Work request: According to the post on getting rid of ticks below, how long must a tick normally be attached before it transmits disease?

Quoted passage:

◇ ◇ ◇ ◇ ◇

Getting Rid Of Ticks

It's warm weather, and so we're seeing an upswing in parasites.  Most of the ones we see are fleas and ticks.  I've talked many times about flea control but haven't really discussed ticks.  So let's do so!

Honestly, they freak me out a bit.  Yes, that's strange coming from a vet, but they really do creep me out!  I can't bring myself to touch them and always have to use instruments to remove them.  Put me with a hissing cat or snapping dog and I'm okay, but don't make me touch a tick.

But in all seriousness ticks are pretty nasty critters and can carry some bad diseases.  The most common ones I worry about are Lyme disease, ehrlichiosis, and Rocky Mountain spotted fever.  Each of these can cause serious illness and even long-term effects and have relatively vague symptoms so often are overlooked initially.  Thankfully, most of these diseases can be effectively treated if caught early enough and don't have to be fatal.  Also, studies have shown that ticks normally have to be attached for at least 18 hours before transmitting disease, so early removal is important.

So how to you prevent removal?  There are many good tick preventions on the market, including Preventic collars, K9 Advantix, Vectra, and others.  The best ingredients against ticks are permethrin and amitraz, so these are the ones I would look for.  However, keep in mind that a single exposure to a tick-infested field or area can result in 600-800 ticks trying to attach!  If a product is 99% protective, that means that you can still have almost 10 ticks attaching.  So just because you still see a few, just realize how many you prevented.

What about if a tick does attach?  Here are some hints on removing them.

*  Grab the tick with tweezers or hemostats as close to the skin as possible.  Fine-tipped tweezers work much better than blunt-tipped ones
*  Pull it straight up with steady, even pressure
*  Clean and disinfect the site after removal
*  Don't twist, jerk, or crush the tick as you remove it
*  Whatever you do, do NOT use a hot match or grease to remove it!  Also avoid petroleum jelly, nail polish, or other substances.  None of these work well and all can potentially cause harm.

1 comment:

  1. I volunteered at an animal shelter for a while and one day discovered a tick crawling on the back of my neck. I was super creeped out! I don't know of the proper way to dispose of them, but was once told that they can hold their breath under water for a long time and thus can return after flushing them. I'm not sure if there is any truth to that, but I like to err on the side of caution. I find squishing them in a kleenex is disturbing - so I just keep a little jar of alcohol that is specifically for any ticks I find on my dog and drop the little buggers in there. 100% effective in killing them and less mess. Thankfully, my dog picks up very few ticks. Once I am confident the ticks are dead - then they go down the drain.

◇ ◇ ◇ ◇ ◇

Data to examine:
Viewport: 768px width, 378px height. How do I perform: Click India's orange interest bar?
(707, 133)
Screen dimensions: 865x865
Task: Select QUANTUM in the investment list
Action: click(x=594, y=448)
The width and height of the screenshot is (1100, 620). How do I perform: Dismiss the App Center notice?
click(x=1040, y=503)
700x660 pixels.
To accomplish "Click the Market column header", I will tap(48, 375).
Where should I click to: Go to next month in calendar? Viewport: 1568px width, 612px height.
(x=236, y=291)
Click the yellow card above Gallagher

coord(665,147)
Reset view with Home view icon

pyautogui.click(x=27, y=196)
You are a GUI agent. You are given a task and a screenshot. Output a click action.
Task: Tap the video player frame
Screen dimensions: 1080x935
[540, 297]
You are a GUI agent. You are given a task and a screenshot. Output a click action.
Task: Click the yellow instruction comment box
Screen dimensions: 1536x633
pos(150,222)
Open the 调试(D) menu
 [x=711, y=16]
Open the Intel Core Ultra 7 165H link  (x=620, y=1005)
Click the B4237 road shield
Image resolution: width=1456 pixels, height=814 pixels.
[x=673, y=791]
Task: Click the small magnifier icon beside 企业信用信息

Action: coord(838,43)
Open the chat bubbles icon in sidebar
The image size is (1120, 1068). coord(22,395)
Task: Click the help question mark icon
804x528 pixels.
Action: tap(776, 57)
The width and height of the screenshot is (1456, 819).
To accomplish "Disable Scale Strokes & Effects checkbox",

◇ ◇ ◇ ◇ ◇

Result for this exercise: At least 18 hours.